Pfizer has maintained its bottom line despite this damaging loss in large part because it's slashed its multibillion-dollar R&D budget, which is down nearly 30% -- a decline of $2.7 billion -- since the end of 2010, which is more than the rise in its net income of $2.1 billion during that time frame:

PFE Research and Development Expense (TTM) Chart

PFE Research and Development Expense (TTM) data by YCharts.

Despite the drawdown in R&D, Pfizer still boasts 83 drugs in development, with 26 in or past their Phase 3 trials. (The same drug may be in trials to treat more than one condition.) However, recent launches of Xeljanz for rheumatoid arthritis and Eliquis for blood clots have disappointed, with just $240 million in combined sales during the second quarter.

Pfizer's most promising Phase 3 drug, palbociclib, a breast cancer treatment, has seen a wide range of sales projections, with analysts forecasting anywhere from $1 billion to more than $6 billion in annual revenue by the end of the decade. By that point, the company will lose patent protection on four other drugs -- Bosulif,  Chantix, Inlyta, and Xeljanz -- with combined sales  of nearly $1.4 billion, in addition to the four blockbusters we've already examined.
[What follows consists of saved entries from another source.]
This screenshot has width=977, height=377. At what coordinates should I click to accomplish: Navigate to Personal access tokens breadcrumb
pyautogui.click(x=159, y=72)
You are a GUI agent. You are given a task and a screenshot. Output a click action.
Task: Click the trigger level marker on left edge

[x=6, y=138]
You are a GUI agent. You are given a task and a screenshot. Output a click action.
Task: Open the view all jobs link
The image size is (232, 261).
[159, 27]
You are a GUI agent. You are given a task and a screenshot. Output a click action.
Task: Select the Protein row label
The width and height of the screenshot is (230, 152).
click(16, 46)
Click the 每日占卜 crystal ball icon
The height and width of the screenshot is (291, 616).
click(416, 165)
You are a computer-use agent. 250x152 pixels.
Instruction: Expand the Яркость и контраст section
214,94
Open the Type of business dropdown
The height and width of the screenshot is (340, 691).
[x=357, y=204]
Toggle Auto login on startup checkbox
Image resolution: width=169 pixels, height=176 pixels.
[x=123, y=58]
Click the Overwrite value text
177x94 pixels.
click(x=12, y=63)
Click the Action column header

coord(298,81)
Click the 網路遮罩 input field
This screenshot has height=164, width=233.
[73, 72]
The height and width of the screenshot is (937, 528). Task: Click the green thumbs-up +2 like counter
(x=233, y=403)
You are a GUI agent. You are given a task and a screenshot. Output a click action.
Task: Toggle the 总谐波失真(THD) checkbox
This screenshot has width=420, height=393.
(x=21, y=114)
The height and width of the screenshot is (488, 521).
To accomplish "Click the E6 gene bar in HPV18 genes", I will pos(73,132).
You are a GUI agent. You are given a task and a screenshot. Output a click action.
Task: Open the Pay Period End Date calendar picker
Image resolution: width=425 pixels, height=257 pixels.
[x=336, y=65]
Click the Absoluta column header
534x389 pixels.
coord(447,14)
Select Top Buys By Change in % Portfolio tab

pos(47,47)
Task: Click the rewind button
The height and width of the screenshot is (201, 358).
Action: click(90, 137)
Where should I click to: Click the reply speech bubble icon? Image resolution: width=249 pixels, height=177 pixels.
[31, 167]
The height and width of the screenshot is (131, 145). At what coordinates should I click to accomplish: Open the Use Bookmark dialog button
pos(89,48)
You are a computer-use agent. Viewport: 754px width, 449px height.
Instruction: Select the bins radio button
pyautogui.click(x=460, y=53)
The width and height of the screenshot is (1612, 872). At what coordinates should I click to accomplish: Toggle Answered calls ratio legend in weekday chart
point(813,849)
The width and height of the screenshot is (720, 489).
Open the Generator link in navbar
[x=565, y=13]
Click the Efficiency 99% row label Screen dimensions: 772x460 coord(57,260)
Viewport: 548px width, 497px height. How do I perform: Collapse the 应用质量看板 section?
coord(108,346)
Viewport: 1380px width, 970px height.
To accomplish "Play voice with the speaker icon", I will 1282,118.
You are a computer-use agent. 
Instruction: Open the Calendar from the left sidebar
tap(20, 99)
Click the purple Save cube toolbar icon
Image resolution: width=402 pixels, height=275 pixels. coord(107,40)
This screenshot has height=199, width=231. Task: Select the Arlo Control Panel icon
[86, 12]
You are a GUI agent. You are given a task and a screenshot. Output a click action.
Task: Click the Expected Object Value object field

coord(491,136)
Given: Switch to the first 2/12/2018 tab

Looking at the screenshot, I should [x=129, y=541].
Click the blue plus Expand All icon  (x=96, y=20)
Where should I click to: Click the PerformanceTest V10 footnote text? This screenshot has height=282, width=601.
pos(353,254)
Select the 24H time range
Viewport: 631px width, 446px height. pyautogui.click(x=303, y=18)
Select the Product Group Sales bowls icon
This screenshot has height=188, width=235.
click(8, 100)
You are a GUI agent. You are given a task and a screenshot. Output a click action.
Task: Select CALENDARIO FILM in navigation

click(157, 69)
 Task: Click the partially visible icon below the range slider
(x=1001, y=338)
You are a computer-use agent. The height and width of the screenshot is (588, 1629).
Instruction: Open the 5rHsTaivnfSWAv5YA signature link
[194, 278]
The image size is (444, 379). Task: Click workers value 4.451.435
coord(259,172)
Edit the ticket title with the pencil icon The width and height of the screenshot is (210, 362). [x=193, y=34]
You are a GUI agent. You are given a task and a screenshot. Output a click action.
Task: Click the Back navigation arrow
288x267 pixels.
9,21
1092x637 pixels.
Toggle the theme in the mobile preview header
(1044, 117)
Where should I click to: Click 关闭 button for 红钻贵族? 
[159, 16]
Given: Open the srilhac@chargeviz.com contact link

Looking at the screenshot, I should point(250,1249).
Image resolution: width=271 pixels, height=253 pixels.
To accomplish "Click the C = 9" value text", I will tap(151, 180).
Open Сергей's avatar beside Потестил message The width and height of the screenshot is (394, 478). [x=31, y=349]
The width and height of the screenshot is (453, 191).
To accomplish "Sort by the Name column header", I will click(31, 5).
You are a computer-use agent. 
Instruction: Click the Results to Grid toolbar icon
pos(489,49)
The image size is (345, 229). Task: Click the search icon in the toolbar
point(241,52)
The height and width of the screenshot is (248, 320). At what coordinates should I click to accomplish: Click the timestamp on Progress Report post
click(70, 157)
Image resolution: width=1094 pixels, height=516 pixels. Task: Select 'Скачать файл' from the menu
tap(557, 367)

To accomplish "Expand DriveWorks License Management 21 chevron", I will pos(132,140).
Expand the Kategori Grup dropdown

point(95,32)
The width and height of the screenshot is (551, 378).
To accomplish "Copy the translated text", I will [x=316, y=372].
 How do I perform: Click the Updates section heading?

Palbociclib also faces competition in the red-hot oncology sector, as Novartis (NYSE:NVS) and Eli Lilly (NYSE:LLY) are also developing similar treatments that could keep its peak sales closer to the low end of these projections.

Abunchofdrugs

Source: Wikimedia Commons.

Pfizer's pipeline problems and the damage of patent expirations already past resulted in company-issued guidance falling by $500 million from earlier estimates in the second quarter, with EPS guidance now a full $0.10 lower on both low and high ends. These issues are widely cited as the reasons for Pfizer's heated -- and eventually unsuccessful -- pursuit of British drugmaker AstraZeneca (NYSE:AZN), which boasts an intriguing oncology pipeline.

Patent expirations are threats to every major drugmaker today, but Pfizer is staring down one of the costlier patent cliffs in the industry. Its ability to develop new blockbusters will be key to any bullish investment case, and a huge decline in R&D spending makes this prospect less certain than ever.